Interstellare Gase spielen eine entscheidende Rolle für die Sternbildung in Galaxien. Vor allem neutraler Wasserstoff bildet den Baustoff, aus dem neue Sterne entstehen. Wie viel von diesem Gas eine Galaxie enthält und wie es verteilt ist, liefert daher wertvolle Erkenntnisse über ihr Wachstum und ihre Entwicklung. Während sich jedoch die Gasverteilung in der Milchstraße und in nahen Galaxien gut beobachten lässt, ist dies gerade bei den weit entfernten Galaxien des frühen Universums deutlich schwieriger. Das wiederum macht es für Astronomen knifflig, die Gasmenge und die Sternbildung in diesen frühen Galaxien einzuschätzen. Die bisher besten Chancen bot eine spektrale Analyse des Lichts ferner Quasare, das auf dem Weg zu uns durch solche frühen Galaxien fällt. Die Spektrallinien des Wasserstoffs verraten dann, wo solche Gase präsent sind. Doch wie viel Gas beispielsweise frühe Spiralgalaxien enthielten und wie es verteilt war, ließ sich bislang nicht feststellen. Denn die Galaxie selbst blieb bei dieser Methode nahezu unsichtbar:  „Stellen Sie sich ein winziges Glühwürmchen neben dem Strahl eines Suchscheinwerfers vor“, erklärt Erstautor Marcel Neeleman von der University of California in Santa Cruz.

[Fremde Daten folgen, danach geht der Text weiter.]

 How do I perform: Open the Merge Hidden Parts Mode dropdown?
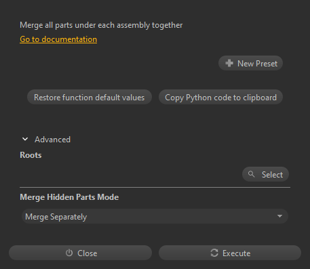click(155, 216)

Jetzt jedoch ist es den Astronomen erstmals gelungen, zwei urzeitliche Milchstraßen-Verwandte direkt zu beobachten – mitsamt ihrer Gashülle. Möglich wurde dies durch die Beobachtung der beiden rund 13 Milliarden Lichtjahre entfernten Galaxien mit dem Atacama Large Millimeter/submillimeter Array (ALMA). Diese Teleskope „sehen“ den Kosmos im Bereich der Submillimeter-Strahlung und werden daher nicht vom extrem hellen sichtbaren Licht des Quasars geblendet. „Im Submillimeter-Bereich senden die Hintergrund-Quasare nur wenig Strahlung aus, was die Suche nach den Galaxien erleichtert“, so die Forscher. Für ihre Studie suchten die Astronomen im Licht der Quasare gezielt nach den Spektrallinien von ionisiertem Kohlenstoff, Silizium und Eisen, weil diese in Galaxien dort vorkommen, wo auch Sterne sind. Vergleicht man dann die Lage und Verteilung dieser Signale mit denen des neutralen Wasserstoffgases, lässt sich die Struktur der fernen Galaxie und ihres Gases rekonstruieren.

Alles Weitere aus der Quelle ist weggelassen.